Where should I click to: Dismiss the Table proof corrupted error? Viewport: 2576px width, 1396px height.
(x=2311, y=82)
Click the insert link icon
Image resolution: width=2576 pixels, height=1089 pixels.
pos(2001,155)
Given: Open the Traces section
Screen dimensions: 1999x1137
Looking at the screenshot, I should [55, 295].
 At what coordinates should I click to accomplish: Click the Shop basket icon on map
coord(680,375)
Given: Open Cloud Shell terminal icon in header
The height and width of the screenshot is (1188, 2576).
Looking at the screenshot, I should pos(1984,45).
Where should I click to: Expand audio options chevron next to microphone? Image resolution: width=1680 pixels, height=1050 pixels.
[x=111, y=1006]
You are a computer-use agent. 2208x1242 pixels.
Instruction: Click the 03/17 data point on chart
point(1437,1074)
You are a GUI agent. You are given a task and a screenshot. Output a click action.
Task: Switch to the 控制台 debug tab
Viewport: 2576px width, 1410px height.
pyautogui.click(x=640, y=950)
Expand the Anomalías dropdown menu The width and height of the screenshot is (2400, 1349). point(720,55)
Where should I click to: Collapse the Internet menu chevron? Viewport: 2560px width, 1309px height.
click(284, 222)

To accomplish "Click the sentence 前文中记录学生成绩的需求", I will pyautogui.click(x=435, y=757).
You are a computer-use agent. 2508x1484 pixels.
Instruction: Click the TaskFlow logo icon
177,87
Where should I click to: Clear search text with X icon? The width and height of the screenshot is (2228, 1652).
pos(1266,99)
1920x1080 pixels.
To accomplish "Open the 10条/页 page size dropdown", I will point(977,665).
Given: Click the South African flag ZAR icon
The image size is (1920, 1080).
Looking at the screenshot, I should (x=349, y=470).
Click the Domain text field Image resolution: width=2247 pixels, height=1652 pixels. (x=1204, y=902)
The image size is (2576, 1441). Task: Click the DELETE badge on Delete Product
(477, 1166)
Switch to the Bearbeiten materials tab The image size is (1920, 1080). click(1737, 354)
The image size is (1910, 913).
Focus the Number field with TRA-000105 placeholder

#####

__Your assignment__
Retype all the data verbatim.

__Output of the exercise__
Where should I click to: Dismiss the Table proof corrupted error? Viewport: 2576px width, 1396px height.
(x=2311, y=82)
Click the insert link icon
Image resolution: width=2576 pixels, height=1089 pixels.
pos(2001,155)
Given: Open the Traces section
Screen dimensions: 1999x1137
Looking at the screenshot, I should [55, 295].
 At what coordinates should I click to accomplish: Click the Shop basket icon on map
coord(680,375)
Given: Open Cloud Shell terminal icon in header
The height and width of the screenshot is (1188, 2576).
Looking at the screenshot, I should pos(1984,45).
Where should I click to: Expand audio options chevron next to microphone? Image resolution: width=1680 pixels, height=1050 pixels.
[x=111, y=1006]
You are a computer-use agent. 2208x1242 pixels.
Instruction: Click the 03/17 data point on chart
point(1437,1074)
You are a GUI agent. You are given a task and a screenshot. Output a click action.
Task: Switch to the 控制台 debug tab
Viewport: 2576px width, 1410px height.
pyautogui.click(x=640, y=950)
Expand the Anomalías dropdown menu The width and height of the screenshot is (2400, 1349). point(720,55)
Where should I click to: Collapse the Internet menu chevron? Viewport: 2560px width, 1309px height.
click(284, 222)

To accomplish "Click the sentence 前文中记录学生成绩的需求", I will pyautogui.click(x=435, y=757).
You are a computer-use agent. 2508x1484 pixels.
Instruction: Click the TaskFlow logo icon
177,87
Where should I click to: Clear search text with X icon? The width and height of the screenshot is (2228, 1652).
pos(1266,99)
1920x1080 pixels.
To accomplish "Open the 10条/页 page size dropdown", I will point(977,665).
Given: Click the South African flag ZAR icon
The image size is (1920, 1080).
Looking at the screenshot, I should (x=349, y=470).
Click the Domain text field Image resolution: width=2247 pixels, height=1652 pixels. (x=1204, y=902)
The image size is (2576, 1441). Task: Click the DELETE badge on Delete Product
(477, 1166)
Switch to the Bearbeiten materials tab The image size is (1920, 1080). click(1737, 354)
The image size is (1910, 913).
Focus the Number field with TRA-000105 placeholder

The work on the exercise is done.